See also: Justin Wales – Why Bitcoin Is Protected by the First Amendment
The next year will be a lot of fun, but also a time when many new voices will be given a space to propose ways to take Bitcoin mainstream. In the goal of attracting institutional investors, many will cheer on regulations that undercut our ability to transact with Bitcoin without institutional or governmental approval. In other words, regulations that aim to change the fundamental characteristic that made Bitcoin special in the first place.
We already see this happening with rumors of impending regulations on the ability to send funds to self-hosted wallets from money service businesses and exchanges. Such restrictions are bad for Bitcoin and privacy generally and will require a lot more than retweets to be stopped. With your newfound gains, I recommend donating money to groups like Coin Center that fund research and advocacy focused on upholding the principles of liberty and privacy that were so vital to Bitcoin’s founding.
As bitcoin becomes corporatized, it is imperative that its first objective of democratizing finance through disintermediation endures.
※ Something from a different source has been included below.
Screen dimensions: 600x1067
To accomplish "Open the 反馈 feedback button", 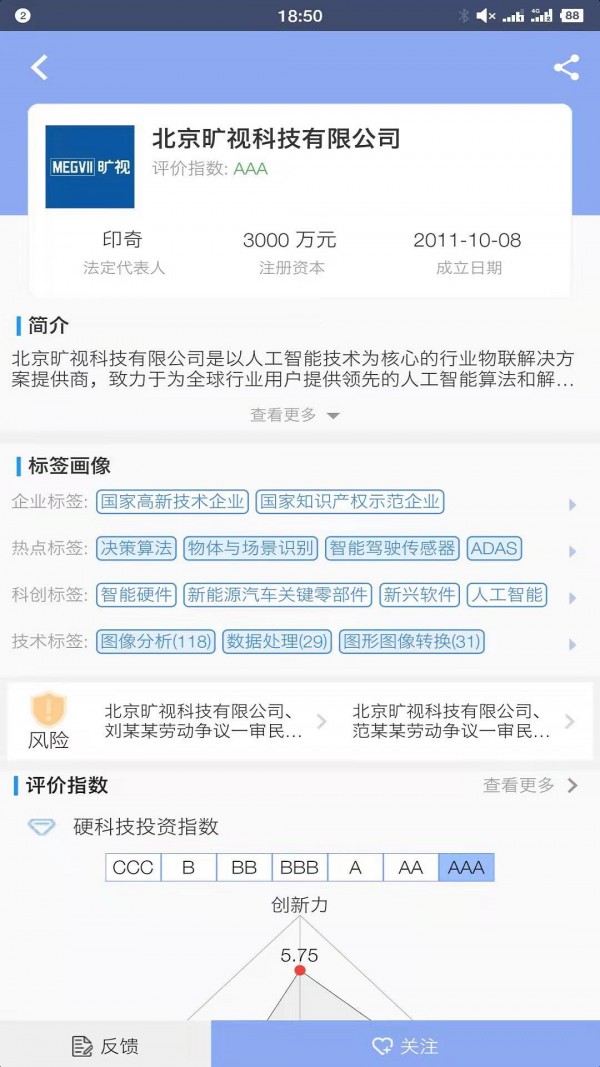I will coord(105,1045).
One last thing about the Beatles: I do genuinely love them. There is no better music made as far as I am concerned. Because being a Beatles fan is so core to my identity, I have been gifted a lot of Beatles merchandise over the years. Last year, someone bought me a collection of officially licensed Beatles dress socks back before virus regulations shuttered my law office. Not 10 minutes after I put on a pair of these socks, I felt a tear, and sure enough, I tore a hole in the sock. I sat there looking down at my big toe popping out of John Lennon’s torso under the words “REVOLUTION.” I realized right then that these socks had nothing to do with The Beatles. It was just a product created to make a buck without offering me anything that made The Beatles special other than its branding.
It was a product masquerading as something revolutionary. How pathetic.
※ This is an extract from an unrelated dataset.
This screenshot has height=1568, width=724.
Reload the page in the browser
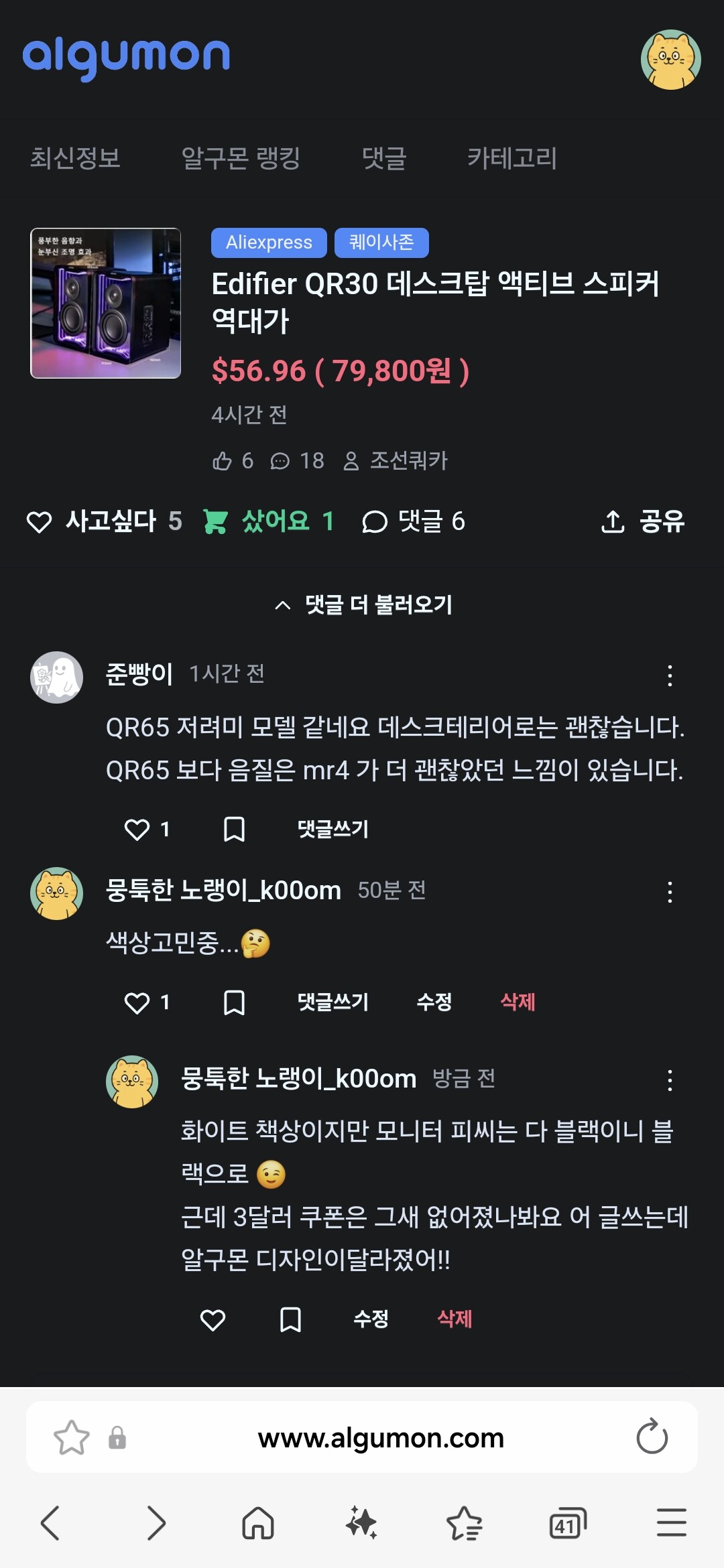(652, 1437)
My bet is Bitcoin will be around for a long, long time. As large institutions and the CNBC crowd continue to recognize it as an investment opportunity, there will be an increasing number of ways for people to interact with “Bitcoin.” But at some point, we’re going to need to ask ourselves whether the things we brand as bitcoin are so centralized and overregulated that they no longer work toward achieving Bitcoin’s original goal of spurring a financial revolution.
As these “bitcoins” become corporatized and regulated into the mainstream, it is imperative that Bitcoin’s first objective of democratizing finance through disintermediation endures. The alternative is Bitcoin loses the very innovative principles that allowed it to grow in the first place and becomes just another product masquerading as something revolutionary. How pathetic would that be?